Dr. Linda Murray, guest speaker at CUPE’s National Health and Safety Conference, got delegates off to a rousing start Friday morning.
Murray, a doctor and former CUPE member who worked at the Manitoba Federation of Labour’s Occupational Health Centre in the 1980s, got a standing ovation from the crowd after telling members that health and safety activism is all about taking power back from the employer.
“When we have the structures and set-ups that allow us to have more power in the workplace, we have safer and healthier workplaces,” she said.
Murray is co-chief medical officer for 30 community health centres in Chicago’s Cook County. She emphasized the important role unions have collectively to uphold health and safety as a basic human right.
“The conditions for health – peace, shelter, education, food, income, a stable ecosystem, sustainable resources, social justice and equity – that’s what unions are about.

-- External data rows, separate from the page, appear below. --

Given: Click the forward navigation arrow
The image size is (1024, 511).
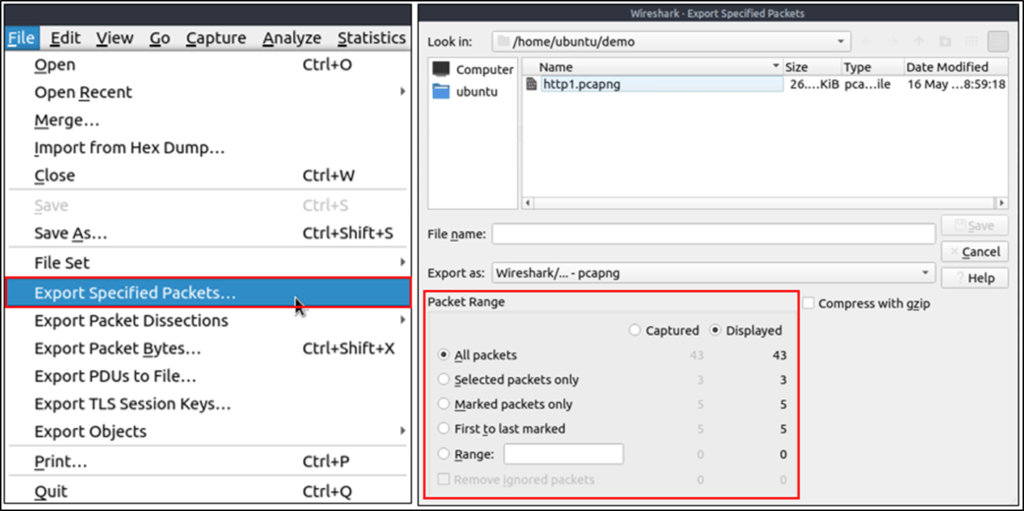Looking at the screenshot, I should [x=893, y=42].
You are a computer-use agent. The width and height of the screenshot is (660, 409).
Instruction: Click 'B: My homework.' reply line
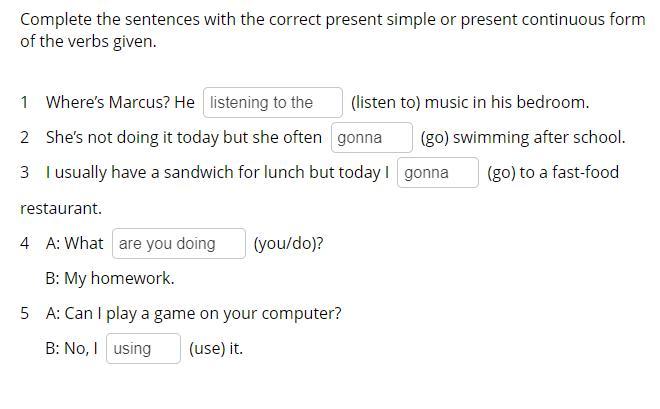[110, 278]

Our very reason for existing is because we believe that health, and health and safety, are a basic human right,” she said.

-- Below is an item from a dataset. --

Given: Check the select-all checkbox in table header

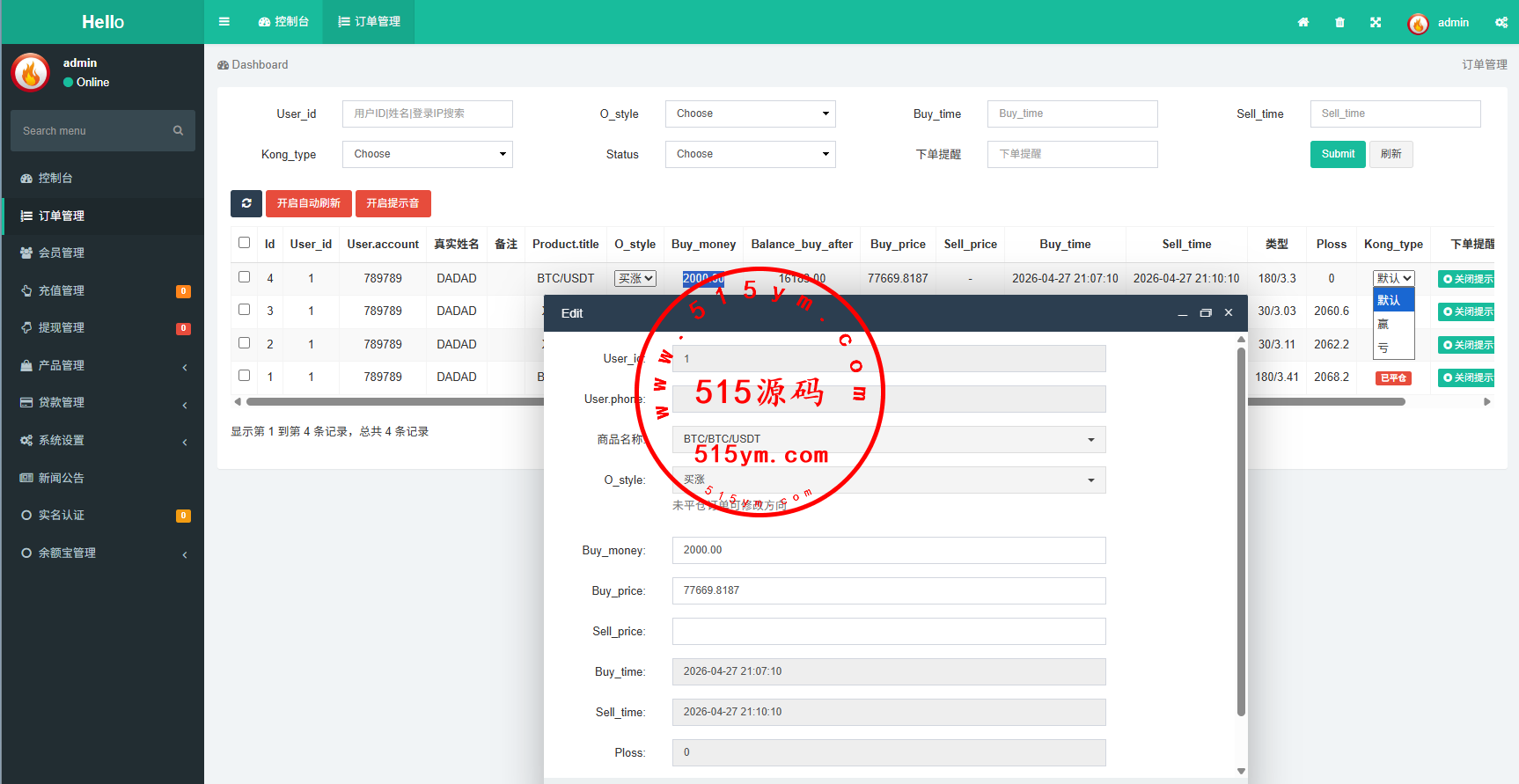Looking at the screenshot, I should 245,243.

She singled out public sector workers as having an additional burden, a special responsibility, because our jobs are to provide services to the people around us.

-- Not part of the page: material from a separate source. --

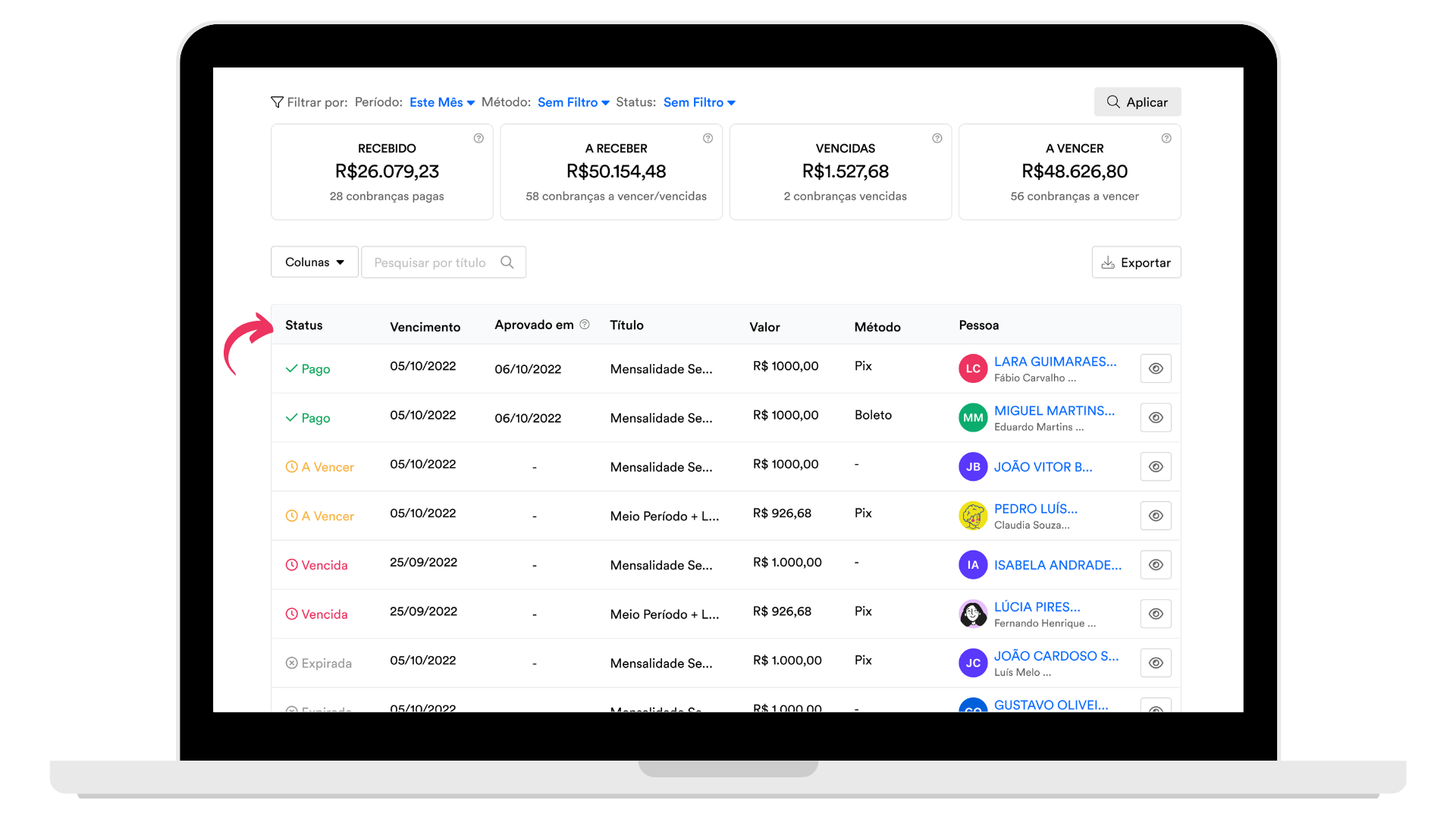Expand the Colunas dropdown
Screen dimensions: 1456x819
[315, 262]
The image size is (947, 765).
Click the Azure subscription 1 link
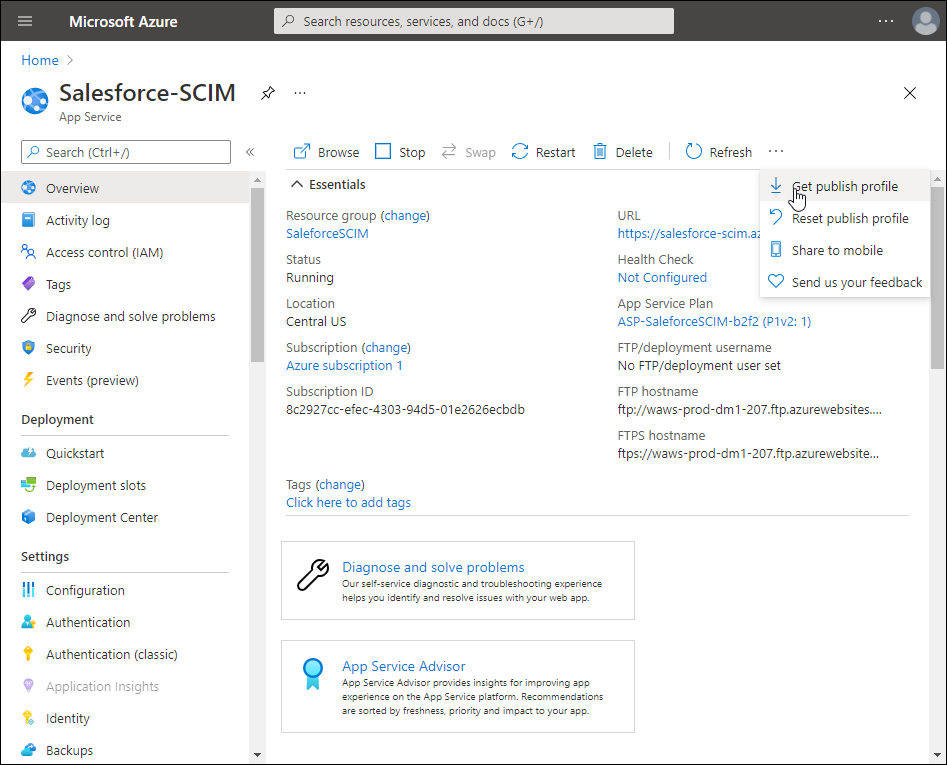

“When we don’t have power, not only are our lives in danger but so is everybody else’s,” Murray said, reminding members that what is in the workplace doesn’t stop in the workplace. “When we fail to maintain power in our hospitals, we allow epidemics to run rampant … As public service workplaces, we should be the best example for all workplaces.”
“Either we lie down and be quiet (as workers) and continue to be exploited, and we continue to add names to CUPE’s fatalities banner, or we can stand up and fight,” she said. “We have no choice in this matter because we are fighting for our lives.”